Top 5 questions employees ask about their new health insurance plan
Switching health insurance plans can bring up a lot of questions from employees looking to ensure they have everything they need to start using their health benefits. Employers can help during this time by making sure employees know where to go to get answers. For quick references on answers to commonly asked questions, we connected with our customer service team to learn five of the top questions they get asked from new members.
1. Is my provider/specialist in the network?
People want to get care from providers they are comfortable with. Often when switching health plans, the question of whether those providers are in-network is a big one, especially for patients whose health care needs involve the services of a specialist.
To help your employees find this important information about their plan, you can direct them to that plan’s Provider Directory. This will allow them to search for their doctor and specialists to confirm that they are part of the network. For many health plan websites, it’s important they pick the plan specific to their company’s offering. If they learn that their providers aren’t covered, this tool can also help them find a new primary care provider or specialist in their area. Because employers often pick a new plan based on minimal provider disruption, it’s a good idea to call Customer Service to double check if a provider is in the network.
2. What procedures/services will my plan cover?
After checking in on their providers, new members often want to make sure that any procedures or services they expect to have done are covered by their plan, and what those services will cost. Typically, the easiest way for new members to find a full list of covered services is through the health plan’s member portal.

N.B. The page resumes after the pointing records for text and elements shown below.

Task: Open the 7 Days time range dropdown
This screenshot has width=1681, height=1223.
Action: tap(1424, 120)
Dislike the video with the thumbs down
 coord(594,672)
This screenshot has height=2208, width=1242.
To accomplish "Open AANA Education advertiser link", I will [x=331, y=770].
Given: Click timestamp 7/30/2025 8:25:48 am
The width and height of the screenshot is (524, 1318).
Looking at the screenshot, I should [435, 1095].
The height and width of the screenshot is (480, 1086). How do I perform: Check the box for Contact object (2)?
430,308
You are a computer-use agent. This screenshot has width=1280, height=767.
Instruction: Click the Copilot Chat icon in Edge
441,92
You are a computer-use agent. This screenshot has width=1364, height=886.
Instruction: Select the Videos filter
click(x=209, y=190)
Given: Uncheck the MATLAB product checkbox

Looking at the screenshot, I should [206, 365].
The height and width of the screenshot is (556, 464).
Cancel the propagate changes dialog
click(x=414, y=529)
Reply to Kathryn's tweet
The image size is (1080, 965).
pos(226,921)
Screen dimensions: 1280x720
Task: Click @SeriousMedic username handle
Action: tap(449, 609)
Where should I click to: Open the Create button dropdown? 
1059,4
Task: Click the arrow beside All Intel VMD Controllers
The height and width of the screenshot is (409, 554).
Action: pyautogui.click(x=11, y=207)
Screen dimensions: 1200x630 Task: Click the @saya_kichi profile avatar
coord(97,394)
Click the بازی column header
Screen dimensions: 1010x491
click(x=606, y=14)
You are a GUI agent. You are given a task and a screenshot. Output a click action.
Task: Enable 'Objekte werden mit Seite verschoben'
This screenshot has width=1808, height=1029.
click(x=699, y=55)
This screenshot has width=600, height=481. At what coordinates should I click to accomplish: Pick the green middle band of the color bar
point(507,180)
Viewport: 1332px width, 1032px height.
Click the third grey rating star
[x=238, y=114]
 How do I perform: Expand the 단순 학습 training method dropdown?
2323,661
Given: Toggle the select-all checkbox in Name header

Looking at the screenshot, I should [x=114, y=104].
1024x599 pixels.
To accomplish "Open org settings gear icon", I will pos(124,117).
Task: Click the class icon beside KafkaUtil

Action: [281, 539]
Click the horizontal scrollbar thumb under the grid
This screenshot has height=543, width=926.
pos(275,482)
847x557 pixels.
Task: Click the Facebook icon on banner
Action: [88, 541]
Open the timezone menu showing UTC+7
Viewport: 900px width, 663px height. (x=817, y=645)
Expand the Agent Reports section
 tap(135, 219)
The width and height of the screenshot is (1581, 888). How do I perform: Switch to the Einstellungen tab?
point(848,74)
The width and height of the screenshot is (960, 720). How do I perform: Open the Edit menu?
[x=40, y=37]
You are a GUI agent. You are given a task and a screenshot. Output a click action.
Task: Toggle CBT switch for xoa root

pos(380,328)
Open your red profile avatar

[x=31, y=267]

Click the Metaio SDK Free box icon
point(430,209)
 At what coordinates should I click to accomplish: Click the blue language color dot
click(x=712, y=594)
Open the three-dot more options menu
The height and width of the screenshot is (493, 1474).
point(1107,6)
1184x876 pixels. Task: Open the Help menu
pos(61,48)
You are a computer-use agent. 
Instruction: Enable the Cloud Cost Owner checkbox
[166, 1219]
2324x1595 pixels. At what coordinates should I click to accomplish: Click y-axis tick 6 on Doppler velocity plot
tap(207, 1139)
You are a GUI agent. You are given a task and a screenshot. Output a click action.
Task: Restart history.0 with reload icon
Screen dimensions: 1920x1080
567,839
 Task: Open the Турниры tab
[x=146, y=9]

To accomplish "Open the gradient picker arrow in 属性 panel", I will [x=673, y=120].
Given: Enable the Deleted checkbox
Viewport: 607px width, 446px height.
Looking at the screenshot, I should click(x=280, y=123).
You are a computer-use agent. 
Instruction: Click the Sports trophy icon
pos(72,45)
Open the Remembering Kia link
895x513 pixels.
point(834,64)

By creating an account on the member portal, members will have access to all their important plan documents. This includes the Summary of Benefits and Coverage, which provides a summary of important cost sharing questions and coverage for common health care services. For more detailed information, members can find a complete list of covered services and their cost sharing on their Schedule of Benefits. It’s a good idea to encourage all newly enrolled employees to sign up for an account on their health plan’s site so they have on-demand access to information when they need it. Health plan member apps are also great sources of cost-sharing information on the go.
AllWays Health Partners members can register for an account and download the member app at allwaysmember.org.
3. How does my cost sharing work?
The different types of cost sharing can be one of the most confusing parts of health insurance, so it’s no surprise that many new members have questions after looking into their plan details. The best way to help employees understand their health insurance costs is to make sure they know the definitions of the terms that appear on their plan documents.
When it comes to cost sharing, the most important terms are: copayment, deductible, coinsurance, and out-of-pocket maximum. It’s also helpful to discuss the differences between preventive and diagnostic care to help employees avoid unexpected cost sharing. Some health plans, like AllWays Health Partners, offer explainer videos on understanding basic cost sharing.
Read more: 6 types of health care terms your employees should know
By promoting health insurance literacy among your employees, you’ll make it easier for them to choose the right plan and get the most out of their insurance coverage.
4. Are all my dependents enrolled?
For families that have multiple people enrolled, the process of switching health plans is even more involved. To verify that all dependents are on the plan, employees can log in to their health plan’s member portal. This will show the subscriber their information as well as that of any dependents, including each person’s primary care provider and member ID number. If there is any issue with dependent enrollment, employees can contact their plan’s Customer Service team to address the problem.
5. When is my member ID card scheduled to arrive?
After they’ve enrolled in a new health plan, your employees may be anxious to receive their member ID card, especially if they have a doctor’s visit or procedure coming up soon. Fortunately, it usually isn’t necessary for them to wait for their card to arrive in the mail for them to start using their health benefits. Instead, they can access a digital version of their ID online through the health plan’s member portal or member app. This can then be saved to a mobile device or printed out and treated like a regular ID card.
Of course, if members have gone a while without receiving the card in the mail, they can always reach out to their plan’s Customer Service to check the status of their card. A representative can make sure the address on file is accurate and potentially have a new card issued if the other never arrived.